=== Records for this exercise ===

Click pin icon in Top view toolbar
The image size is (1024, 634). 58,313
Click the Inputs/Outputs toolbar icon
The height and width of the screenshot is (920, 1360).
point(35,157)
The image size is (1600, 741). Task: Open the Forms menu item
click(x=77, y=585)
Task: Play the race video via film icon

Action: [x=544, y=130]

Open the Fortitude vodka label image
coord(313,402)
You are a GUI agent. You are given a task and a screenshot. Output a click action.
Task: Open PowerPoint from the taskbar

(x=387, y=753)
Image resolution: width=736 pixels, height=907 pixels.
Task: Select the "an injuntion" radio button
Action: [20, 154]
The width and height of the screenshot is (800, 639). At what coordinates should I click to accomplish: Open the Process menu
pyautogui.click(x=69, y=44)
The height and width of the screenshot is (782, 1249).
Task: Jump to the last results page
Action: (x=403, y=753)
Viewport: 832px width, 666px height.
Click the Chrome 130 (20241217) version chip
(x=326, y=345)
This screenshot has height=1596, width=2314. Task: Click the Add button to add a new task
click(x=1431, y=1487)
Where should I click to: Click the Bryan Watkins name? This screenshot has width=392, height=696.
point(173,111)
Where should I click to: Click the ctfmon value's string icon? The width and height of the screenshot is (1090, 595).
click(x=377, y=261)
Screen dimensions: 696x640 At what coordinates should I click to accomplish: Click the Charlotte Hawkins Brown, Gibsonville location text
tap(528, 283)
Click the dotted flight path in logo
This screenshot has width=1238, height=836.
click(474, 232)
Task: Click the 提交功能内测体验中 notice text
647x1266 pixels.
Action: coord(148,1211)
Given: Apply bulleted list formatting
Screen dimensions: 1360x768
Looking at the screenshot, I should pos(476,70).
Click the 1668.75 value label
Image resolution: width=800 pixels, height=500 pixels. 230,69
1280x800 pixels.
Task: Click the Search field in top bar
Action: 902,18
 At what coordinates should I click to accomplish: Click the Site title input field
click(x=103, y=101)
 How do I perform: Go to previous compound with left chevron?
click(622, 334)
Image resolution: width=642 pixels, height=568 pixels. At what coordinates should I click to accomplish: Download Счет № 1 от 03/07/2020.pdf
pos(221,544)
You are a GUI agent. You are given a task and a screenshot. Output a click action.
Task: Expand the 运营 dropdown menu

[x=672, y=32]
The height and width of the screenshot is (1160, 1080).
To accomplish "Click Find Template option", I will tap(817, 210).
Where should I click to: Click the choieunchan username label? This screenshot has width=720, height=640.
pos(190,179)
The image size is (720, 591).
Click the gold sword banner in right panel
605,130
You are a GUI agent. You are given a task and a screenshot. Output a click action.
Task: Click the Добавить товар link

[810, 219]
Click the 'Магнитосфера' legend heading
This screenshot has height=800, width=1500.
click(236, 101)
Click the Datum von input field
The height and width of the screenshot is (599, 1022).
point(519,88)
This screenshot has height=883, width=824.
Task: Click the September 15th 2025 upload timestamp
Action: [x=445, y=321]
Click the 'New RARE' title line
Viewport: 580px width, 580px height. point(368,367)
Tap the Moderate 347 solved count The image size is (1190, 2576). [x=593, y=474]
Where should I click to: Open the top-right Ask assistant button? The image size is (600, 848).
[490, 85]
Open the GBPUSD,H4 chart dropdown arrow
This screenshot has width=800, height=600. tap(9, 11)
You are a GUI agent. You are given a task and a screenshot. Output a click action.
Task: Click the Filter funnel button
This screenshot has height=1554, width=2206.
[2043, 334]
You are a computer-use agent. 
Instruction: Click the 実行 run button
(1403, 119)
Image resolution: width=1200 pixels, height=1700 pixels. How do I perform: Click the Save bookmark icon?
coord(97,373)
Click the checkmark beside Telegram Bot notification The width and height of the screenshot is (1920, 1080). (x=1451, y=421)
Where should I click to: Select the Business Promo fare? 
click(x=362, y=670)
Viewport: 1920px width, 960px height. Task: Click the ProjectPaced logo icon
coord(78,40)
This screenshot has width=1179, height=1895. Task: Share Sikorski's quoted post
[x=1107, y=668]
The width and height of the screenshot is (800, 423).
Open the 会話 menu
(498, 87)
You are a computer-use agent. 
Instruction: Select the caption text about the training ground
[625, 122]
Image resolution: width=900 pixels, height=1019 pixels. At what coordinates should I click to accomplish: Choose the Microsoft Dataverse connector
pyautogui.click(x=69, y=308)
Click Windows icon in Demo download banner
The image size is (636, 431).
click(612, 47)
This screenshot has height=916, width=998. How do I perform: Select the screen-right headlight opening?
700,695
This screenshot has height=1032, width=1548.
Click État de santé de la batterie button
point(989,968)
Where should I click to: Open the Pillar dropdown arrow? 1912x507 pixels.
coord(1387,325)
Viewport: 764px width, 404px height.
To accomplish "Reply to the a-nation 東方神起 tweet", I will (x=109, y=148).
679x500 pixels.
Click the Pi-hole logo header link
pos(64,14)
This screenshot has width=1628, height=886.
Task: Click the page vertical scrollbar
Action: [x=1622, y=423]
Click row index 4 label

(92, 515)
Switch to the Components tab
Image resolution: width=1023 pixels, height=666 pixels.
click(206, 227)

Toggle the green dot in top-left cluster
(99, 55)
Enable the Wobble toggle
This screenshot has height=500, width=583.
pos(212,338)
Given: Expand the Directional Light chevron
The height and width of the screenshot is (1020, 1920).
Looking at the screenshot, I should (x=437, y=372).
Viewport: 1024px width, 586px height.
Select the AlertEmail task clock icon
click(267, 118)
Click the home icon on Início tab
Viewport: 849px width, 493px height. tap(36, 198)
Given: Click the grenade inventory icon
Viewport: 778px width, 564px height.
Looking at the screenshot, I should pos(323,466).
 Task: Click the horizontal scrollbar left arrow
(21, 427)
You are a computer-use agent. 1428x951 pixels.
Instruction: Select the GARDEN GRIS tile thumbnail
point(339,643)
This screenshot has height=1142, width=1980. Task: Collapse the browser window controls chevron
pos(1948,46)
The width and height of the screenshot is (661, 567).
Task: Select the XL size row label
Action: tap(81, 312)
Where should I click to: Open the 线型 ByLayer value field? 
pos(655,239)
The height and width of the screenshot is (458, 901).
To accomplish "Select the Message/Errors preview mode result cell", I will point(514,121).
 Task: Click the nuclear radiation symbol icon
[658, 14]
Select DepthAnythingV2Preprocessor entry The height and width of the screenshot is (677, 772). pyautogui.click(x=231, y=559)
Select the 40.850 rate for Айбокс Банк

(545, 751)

=== What to work on ===
From the first line to the last, return the data exactly as written.

=== Exercise response ===
Click pin icon in Top view toolbar
The image size is (1024, 634). 58,313
Click the Inputs/Outputs toolbar icon
The height and width of the screenshot is (920, 1360).
point(35,157)
The image size is (1600, 741). Task: Open the Forms menu item
click(x=77, y=585)
Task: Play the race video via film icon

Action: [x=544, y=130]

Open the Fortitude vodka label image
coord(313,402)
You are a GUI agent. You are given a task and a screenshot. Output a click action.
Task: Open PowerPoint from the taskbar

(x=387, y=753)
Image resolution: width=736 pixels, height=907 pixels.
Task: Select the "an injuntion" radio button
Action: [20, 154]
The width and height of the screenshot is (800, 639). At what coordinates should I click to accomplish: Open the Process menu
pyautogui.click(x=69, y=44)
The height and width of the screenshot is (782, 1249).
Task: Jump to the last results page
Action: (x=403, y=753)
Viewport: 832px width, 666px height.
Click the Chrome 130 (20241217) version chip
(x=326, y=345)
This screenshot has height=1596, width=2314. Task: Click the Add button to add a new task
click(x=1431, y=1487)
Where should I click to: Click the Bryan Watkins name? This screenshot has width=392, height=696.
point(173,111)
Where should I click to: Click the ctfmon value's string icon? The width and height of the screenshot is (1090, 595).
click(x=377, y=261)
Screen dimensions: 696x640 At what coordinates should I click to accomplish: Click the Charlotte Hawkins Brown, Gibsonville location text
tap(528, 283)
Click the dotted flight path in logo
This screenshot has width=1238, height=836.
click(474, 232)
Task: Click the 提交功能内测体验中 notice text
647x1266 pixels.
Action: coord(148,1211)
Given: Apply bulleted list formatting
Screen dimensions: 1360x768
Looking at the screenshot, I should pos(476,70).
Click the 1668.75 value label
Image resolution: width=800 pixels, height=500 pixels. 230,69
1280x800 pixels.
Task: Click the Search field in top bar
Action: 902,18
 At what coordinates should I click to accomplish: Click the Site title input field
click(x=103, y=101)
 How do I perform: Go to previous compound with left chevron?
click(622, 334)
Image resolution: width=642 pixels, height=568 pixels. At what coordinates should I click to accomplish: Download Счет № 1 от 03/07/2020.pdf
pos(221,544)
You are a GUI agent. You are given a task and a screenshot. Output a click action.
Task: Expand the 运营 dropdown menu

[x=672, y=32]
The height and width of the screenshot is (1160, 1080).
To accomplish "Click Find Template option", I will tap(817, 210).
Where should I click to: Click the choieunchan username label? This screenshot has width=720, height=640.
pos(190,179)
The image size is (720, 591).
Click the gold sword banner in right panel
605,130
You are a GUI agent. You are given a task and a screenshot. Output a click action.
Task: Click the Добавить товар link

[810, 219]
Click the 'Магнитосфера' legend heading
This screenshot has height=800, width=1500.
click(236, 101)
Click the Datum von input field
The height and width of the screenshot is (599, 1022).
point(519,88)
This screenshot has height=883, width=824.
Task: Click the September 15th 2025 upload timestamp
Action: [x=445, y=321]
Click the 'New RARE' title line
Viewport: 580px width, 580px height. point(368,367)
Tap the Moderate 347 solved count The image size is (1190, 2576). [x=593, y=474]
Where should I click to: Open the top-right Ask assistant button? The image size is (600, 848).
[490, 85]
Open the GBPUSD,H4 chart dropdown arrow
This screenshot has width=800, height=600. tap(9, 11)
You are a GUI agent. You are given a task and a screenshot. Output a click action.
Task: Click the Filter funnel button
This screenshot has height=1554, width=2206.
[2043, 334]
You are a computer-use agent. 
Instruction: Click the 実行 run button
(1403, 119)
Image resolution: width=1200 pixels, height=1700 pixels. How do I perform: Click the Save bookmark icon?
coord(97,373)
Click the checkmark beside Telegram Bot notification The width and height of the screenshot is (1920, 1080). (x=1451, y=421)
Where should I click to: Select the Business Promo fare? 
click(x=362, y=670)
Viewport: 1920px width, 960px height. Task: Click the ProjectPaced logo icon
coord(78,40)
This screenshot has width=1179, height=1895. Task: Share Sikorski's quoted post
[x=1107, y=668]
The width and height of the screenshot is (800, 423).
Open the 会話 menu
(498, 87)
You are a computer-use agent. 
Instruction: Select the caption text about the training ground
[625, 122]
Image resolution: width=900 pixels, height=1019 pixels. At what coordinates should I click to accomplish: Choose the Microsoft Dataverse connector
pyautogui.click(x=69, y=308)
Click Windows icon in Demo download banner
The image size is (636, 431).
click(612, 47)
This screenshot has height=916, width=998. How do I perform: Select the screen-right headlight opening?
700,695
This screenshot has height=1032, width=1548.
Click État de santé de la batterie button
point(989,968)
Where should I click to: Open the Pillar dropdown arrow? 1912x507 pixels.
coord(1387,325)
Viewport: 764px width, 404px height.
To accomplish "Reply to the a-nation 東方神起 tweet", I will (x=109, y=148).
679x500 pixels.
Click the Pi-hole logo header link
pos(64,14)
This screenshot has width=1628, height=886.
Task: Click the page vertical scrollbar
Action: [x=1622, y=423]
Click row index 4 label

(92, 515)
Switch to the Components tab
Image resolution: width=1023 pixels, height=666 pixels.
click(206, 227)

Toggle the green dot in top-left cluster
(99, 55)
Enable the Wobble toggle
This screenshot has height=500, width=583.
pos(212,338)
Given: Expand the Directional Light chevron
The height and width of the screenshot is (1020, 1920).
Looking at the screenshot, I should (x=437, y=372).
Viewport: 1024px width, 586px height.
Select the AlertEmail task clock icon
click(267, 118)
Click the home icon on Início tab
Viewport: 849px width, 493px height. tap(36, 198)
Given: Click the grenade inventory icon
Viewport: 778px width, 564px height.
Looking at the screenshot, I should pos(323,466).
 Task: Click the horizontal scrollbar left arrow
(21, 427)
You are a computer-use agent. 1428x951 pixels.
Instruction: Select the GARDEN GRIS tile thumbnail
point(339,643)
This screenshot has height=1142, width=1980. Task: Collapse the browser window controls chevron
pos(1948,46)
The width and height of the screenshot is (661, 567).
Task: Select the XL size row label
Action: tap(81, 312)
Where should I click to: Open the 线型 ByLayer value field? 
pos(655,239)
The height and width of the screenshot is (458, 901).
To accomplish "Select the Message/Errors preview mode result cell", I will point(514,121).
 Task: Click the nuclear radiation symbol icon
[658, 14]
Select DepthAnythingV2Preprocessor entry The height and width of the screenshot is (677, 772). pyautogui.click(x=231, y=559)
Select the 40.850 rate for Айбокс Банк

(545, 751)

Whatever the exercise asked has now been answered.